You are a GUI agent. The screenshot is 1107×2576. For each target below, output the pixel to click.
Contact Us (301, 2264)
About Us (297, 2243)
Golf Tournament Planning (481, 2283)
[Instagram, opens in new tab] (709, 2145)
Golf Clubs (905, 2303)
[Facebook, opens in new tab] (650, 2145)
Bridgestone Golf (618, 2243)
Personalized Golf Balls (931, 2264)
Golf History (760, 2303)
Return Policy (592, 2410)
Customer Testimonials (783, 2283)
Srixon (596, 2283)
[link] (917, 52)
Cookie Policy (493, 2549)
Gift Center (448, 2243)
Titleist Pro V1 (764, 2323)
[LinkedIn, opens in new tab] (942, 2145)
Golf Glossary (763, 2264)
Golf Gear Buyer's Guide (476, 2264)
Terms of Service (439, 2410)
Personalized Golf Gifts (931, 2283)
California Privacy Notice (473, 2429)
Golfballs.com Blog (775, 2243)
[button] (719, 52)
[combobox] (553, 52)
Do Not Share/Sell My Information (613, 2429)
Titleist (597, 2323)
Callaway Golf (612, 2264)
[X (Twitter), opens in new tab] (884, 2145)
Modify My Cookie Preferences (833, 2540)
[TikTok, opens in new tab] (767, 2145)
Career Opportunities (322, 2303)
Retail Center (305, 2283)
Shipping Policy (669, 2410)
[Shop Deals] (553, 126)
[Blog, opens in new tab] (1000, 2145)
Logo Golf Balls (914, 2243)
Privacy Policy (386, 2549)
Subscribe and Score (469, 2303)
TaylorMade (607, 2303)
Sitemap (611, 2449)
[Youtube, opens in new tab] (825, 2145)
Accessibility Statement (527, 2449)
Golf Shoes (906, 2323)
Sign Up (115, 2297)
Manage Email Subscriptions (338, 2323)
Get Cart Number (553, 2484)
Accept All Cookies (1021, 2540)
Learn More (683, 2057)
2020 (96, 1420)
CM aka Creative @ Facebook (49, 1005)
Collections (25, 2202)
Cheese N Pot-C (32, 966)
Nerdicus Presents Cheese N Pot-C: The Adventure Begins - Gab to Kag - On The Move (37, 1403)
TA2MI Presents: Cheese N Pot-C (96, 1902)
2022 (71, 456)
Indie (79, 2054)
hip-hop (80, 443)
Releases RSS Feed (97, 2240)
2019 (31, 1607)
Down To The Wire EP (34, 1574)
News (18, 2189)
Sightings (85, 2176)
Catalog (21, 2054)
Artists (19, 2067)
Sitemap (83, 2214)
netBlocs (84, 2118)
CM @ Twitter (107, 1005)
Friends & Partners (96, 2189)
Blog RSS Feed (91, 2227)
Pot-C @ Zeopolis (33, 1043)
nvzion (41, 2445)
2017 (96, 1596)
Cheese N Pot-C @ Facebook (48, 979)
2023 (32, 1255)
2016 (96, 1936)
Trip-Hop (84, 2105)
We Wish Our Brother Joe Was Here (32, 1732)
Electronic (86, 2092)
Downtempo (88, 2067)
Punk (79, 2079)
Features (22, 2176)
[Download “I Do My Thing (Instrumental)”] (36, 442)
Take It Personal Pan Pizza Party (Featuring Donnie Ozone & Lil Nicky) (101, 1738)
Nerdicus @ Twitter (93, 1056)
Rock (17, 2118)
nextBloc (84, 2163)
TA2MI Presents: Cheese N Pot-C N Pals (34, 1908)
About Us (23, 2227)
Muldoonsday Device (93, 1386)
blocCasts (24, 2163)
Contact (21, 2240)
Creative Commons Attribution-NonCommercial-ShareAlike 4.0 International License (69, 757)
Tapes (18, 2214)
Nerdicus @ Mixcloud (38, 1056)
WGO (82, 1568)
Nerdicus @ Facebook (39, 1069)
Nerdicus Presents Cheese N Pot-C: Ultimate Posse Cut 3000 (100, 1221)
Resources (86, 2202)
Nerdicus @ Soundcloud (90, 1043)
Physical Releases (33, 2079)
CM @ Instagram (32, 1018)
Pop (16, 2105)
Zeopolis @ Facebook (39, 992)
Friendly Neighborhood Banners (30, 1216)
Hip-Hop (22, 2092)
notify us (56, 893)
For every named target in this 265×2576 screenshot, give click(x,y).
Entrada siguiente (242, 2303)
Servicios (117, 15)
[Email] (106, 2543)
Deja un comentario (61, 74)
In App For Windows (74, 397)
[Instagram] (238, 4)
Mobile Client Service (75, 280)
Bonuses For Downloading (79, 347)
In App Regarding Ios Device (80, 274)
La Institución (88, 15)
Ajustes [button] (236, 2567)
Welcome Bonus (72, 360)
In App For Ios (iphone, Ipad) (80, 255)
☆ ☆ ☆ ☆
## Problem to solve
Reproduce every record exactly, line by line.

## Reply to the task
You are a GUI agent. The screenshot is 1107×2576. For each target below, output the pixel to click.
Contact Us (301, 2264)
About Us (297, 2243)
Golf Tournament Planning (481, 2283)
[Instagram, opens in new tab] (709, 2145)
Golf Clubs (905, 2303)
[Facebook, opens in new tab] (650, 2145)
Bridgestone Golf (618, 2243)
Personalized Golf Balls (931, 2264)
Golf History (760, 2303)
Return Policy (592, 2410)
Customer Testimonials (783, 2283)
Srixon (596, 2283)
[link] (917, 52)
Cookie Policy (493, 2549)
Gift Center (448, 2243)
Titleist Pro V1 (764, 2323)
[LinkedIn, opens in new tab] (942, 2145)
Golf Glossary (763, 2264)
Golf Gear Buyer's Guide (476, 2264)
Terms of Service (439, 2410)
Personalized Golf Gifts (931, 2283)
California Privacy Notice (473, 2429)
Golfballs.com Blog (775, 2243)
[button] (719, 52)
[combobox] (553, 52)
Do Not Share/Sell My Information (613, 2429)
Titleist (597, 2323)
Callaway Golf (612, 2264)
[X (Twitter), opens in new tab] (884, 2145)
Modify My Cookie Preferences (833, 2540)
[TikTok, opens in new tab] (767, 2145)
Career Opportunities (322, 2303)
Retail Center (305, 2283)
Shipping Policy (669, 2410)
[Shop Deals] (553, 126)
[Blog, opens in new tab] (1000, 2145)
Logo Golf Balls (914, 2243)
Privacy Policy (386, 2549)
Subscribe and Score (469, 2303)
TaylorMade (607, 2303)
Sitemap (611, 2449)
[Youtube, opens in new tab] (825, 2145)
Accessibility Statement (527, 2449)
Golf Shoes (906, 2323)
Sign Up (115, 2297)
Manage Email Subscriptions (338, 2323)
Get Cart Number (553, 2484)
Accept All Cookies (1021, 2540)
Learn More (683, 2057)
2020 (96, 1420)
CM aka Creative @ Facebook (49, 1005)
Collections (25, 2202)
Cheese N Pot-C (32, 966)
Nerdicus Presents Cheese N Pot-C: The Adventure Begins - Gab to Kag - On The Move (37, 1403)
TA2MI Presents: Cheese N Pot-C (96, 1902)
2022 (71, 456)
Indie (79, 2054)
hip-hop (80, 443)
Releases RSS Feed (97, 2240)
2019 (31, 1607)
Down To The Wire EP (34, 1574)
News (18, 2189)
Sightings (85, 2176)
Catalog (21, 2054)
Artists (19, 2067)
Sitemap (83, 2214)
netBlocs (84, 2118)
CM @ Twitter (107, 1005)
Friends & Partners (96, 2189)
Blog RSS Feed (91, 2227)
Pot-C @ Zeopolis (33, 1043)
nvzion (41, 2445)
2017 (96, 1596)
Cheese N Pot-C @ Facebook (48, 979)
2023 (32, 1255)
2016 (96, 1936)
Trip-Hop (84, 2105)
We Wish Our Brother Joe Was Here (32, 1732)
Electronic (86, 2092)
Downtempo (88, 2067)
Punk (79, 2079)
Features (22, 2176)
[Download “I Do My Thing (Instrumental)”] (36, 442)
Take It Personal Pan Pizza Party (Featuring Donnie Ozone & Lil Nicky) (101, 1738)
Nerdicus @ Twitter (93, 1056)
Rock (17, 2118)
nextBloc (84, 2163)
TA2MI Presents: Cheese N Pot-C N Pals (34, 1908)
About Us (23, 2227)
Muldoonsday Device (93, 1386)
blocCasts (24, 2163)
Contact (21, 2240)
Creative Commons Attribution-NonCommercial-ShareAlike 4.0 International License (69, 757)
Tapes (18, 2214)
Nerdicus @ Mixcloud (38, 1056)
WGO (82, 1568)
Nerdicus @ Facebook (39, 1069)
Nerdicus Presents Cheese N Pot-C: Ultimate Posse Cut 3000 (100, 1221)
Resources (86, 2202)
Nerdicus @ Soundcloud (90, 1043)
Physical Releases (33, 2079)
CM @ Instagram (32, 1018)
Pop (16, 2105)
Zeopolis @ Facebook (39, 992)
Friendly Neighborhood Banners (30, 1216)
Hip-Hop (22, 2092)
notify us (56, 893)
For every named target in this 265×2576 screenshot, give click(x,y).
Entrada siguiente (242, 2303)
Servicios (117, 15)
[Email] (106, 2543)
Deja un comentario (61, 74)
In App For Windows (74, 397)
[Instagram] (238, 4)
Mobile Client Service (75, 280)
Bonuses For Downloading (79, 347)
In App Regarding Ios Device (80, 274)
La Institución (88, 15)
Ajustes [button] (236, 2567)
Welcome Bonus (72, 360)
In App For Ios (iphone, Ipad) (80, 255)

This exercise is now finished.